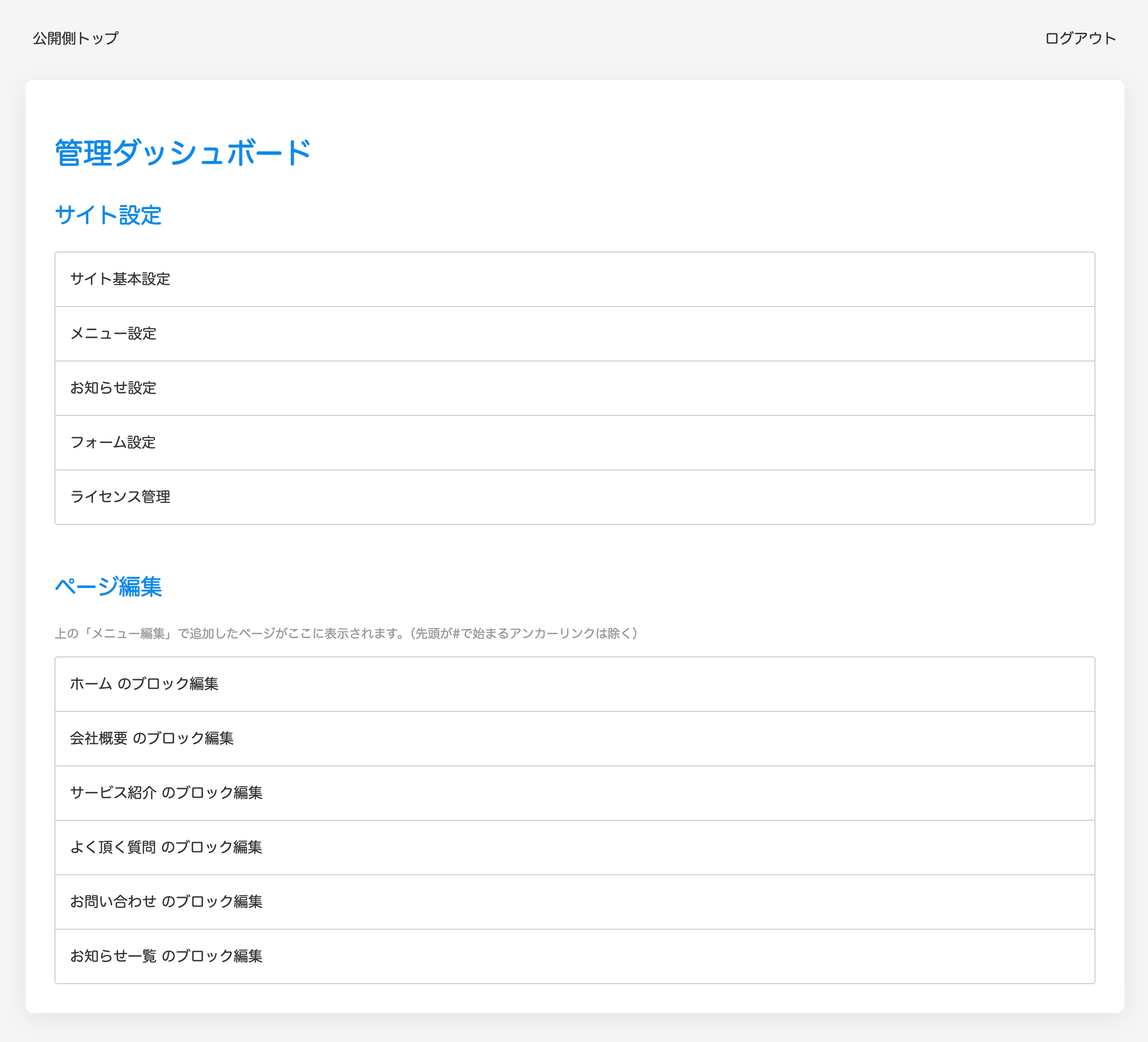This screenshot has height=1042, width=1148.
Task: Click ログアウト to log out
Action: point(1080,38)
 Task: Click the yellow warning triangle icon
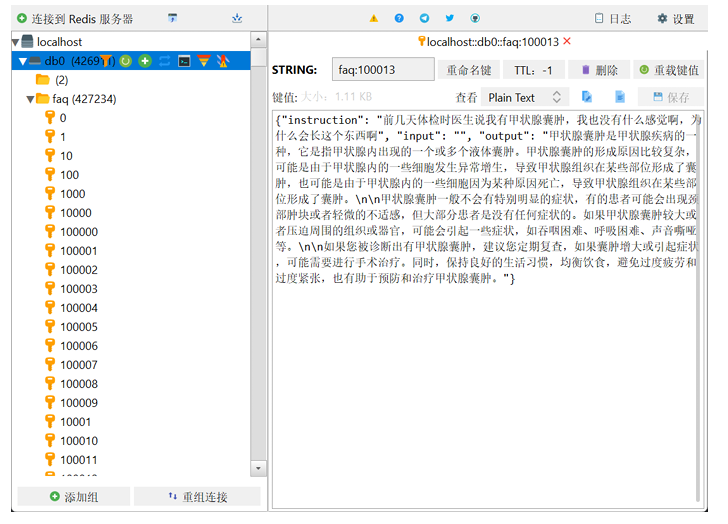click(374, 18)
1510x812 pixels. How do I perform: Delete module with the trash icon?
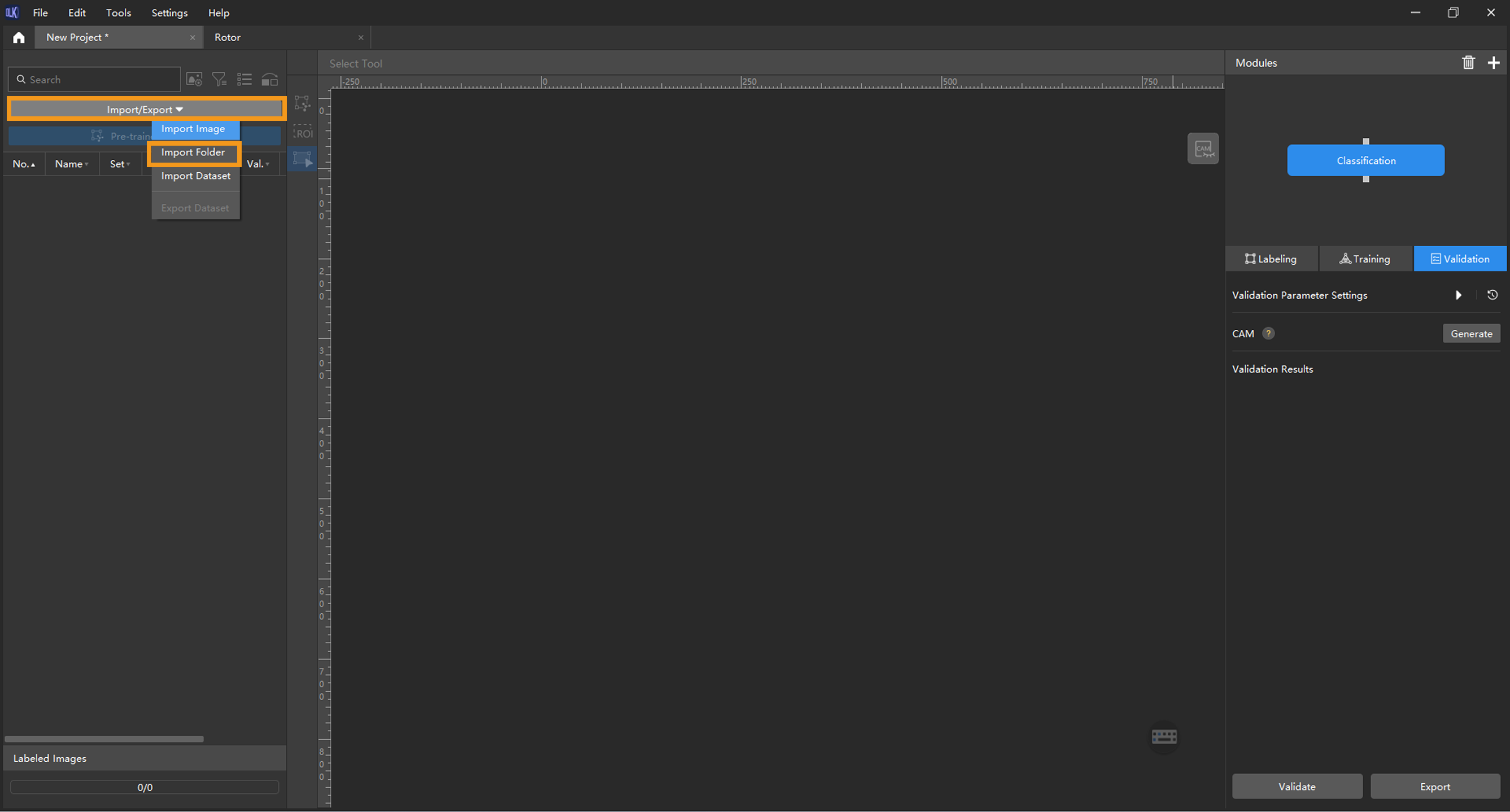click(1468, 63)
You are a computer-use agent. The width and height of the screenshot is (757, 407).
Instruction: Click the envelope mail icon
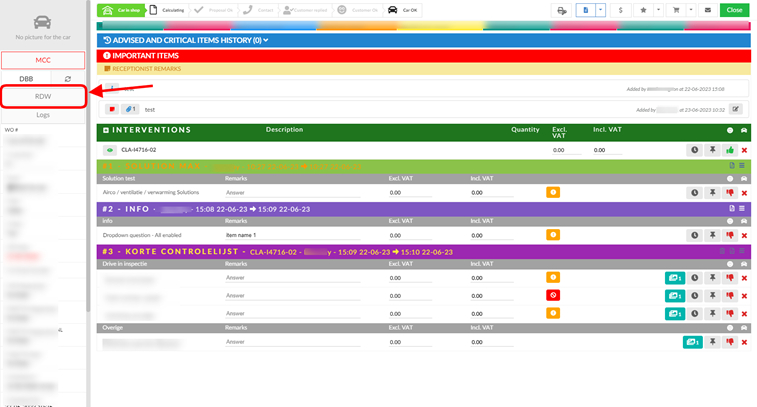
######
> [Problem description]: Quote these lines word for word, leaving out the pictures.

> [Response to this exercise]:
This screenshot has height=1042, width=1148.
Task: Click ログアウト to log out
Action: point(1080,38)
 Task: Click the yellow warning triangle icon
click(374, 18)
1510x812 pixels. How do I perform: Delete module with the trash icon?
click(1468, 63)
You are a computer-use agent. The width and height of the screenshot is (757, 407).
Instruction: Click the envelope mail icon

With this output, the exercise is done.